In this context, the commissioner’s role is not simply to administer programs. It is to practice partnership as a governing method; to translate what the field knows into policy and budgets; to convene with earned legitimacy across agencies, communities, and funders; and to make City government a reliable collaborator through transparency, predictable processes, and consistent follow-through.

The urgency is obvious. New York is in a deep affordability crisis that is reshaping who can live and work here, and which institutions can survive. At the same time, the cultural ecosystem is reckoning with systemic disinvestment — compounded by years of culture-war politics, shifting private funding priorities, and a cultural governance structure dispersed across agencies and decision-makers, often without clear coordination or accountability.

The good news is that the sector is not waiting to be saved. We are coordinated. We are practiced in collective action, and ready for a commissioner who meets that capacity with reciprocity, collective leadership, and compassion.

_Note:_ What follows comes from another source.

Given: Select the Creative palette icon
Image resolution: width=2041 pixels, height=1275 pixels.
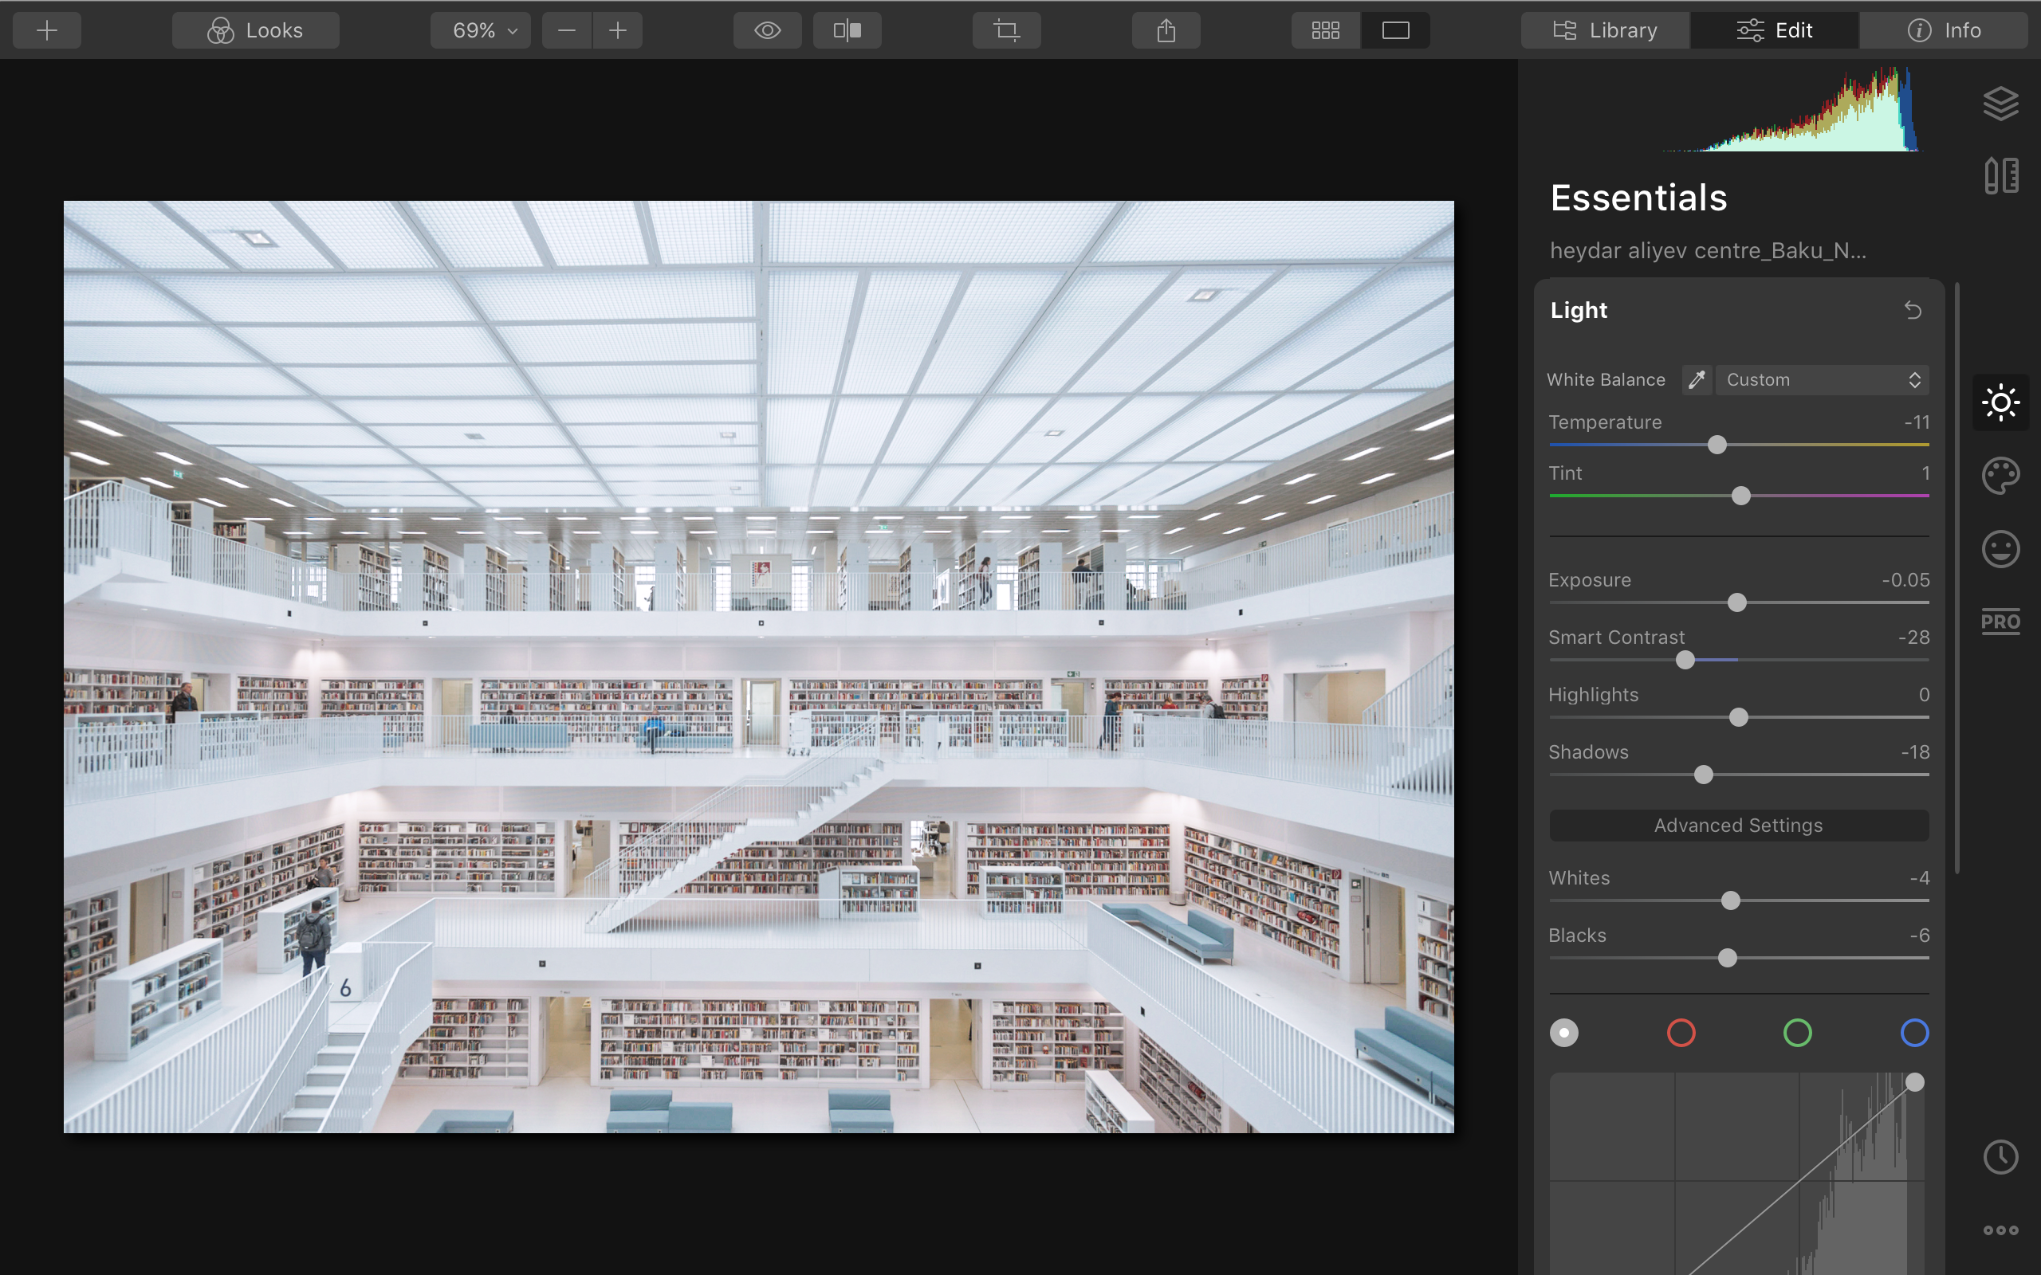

This is why the moment demands it — because none of us can face the challenges ahead alone, nor should we envision our city's future in isolation. New York’s cultural life is not a luxury; it is civic infrastructure — how we make meaning, build belonging, improve community well-being, and create economic opportunities for all New Yorkers. The next NYC Commissioner for Cultural Affairs can help make that future real by treating artists, cultural workers, and cultural organizations as co-creators of the city’s story, and by building government as a steady partner in the work of imagining and sustaining a livable, plural New York.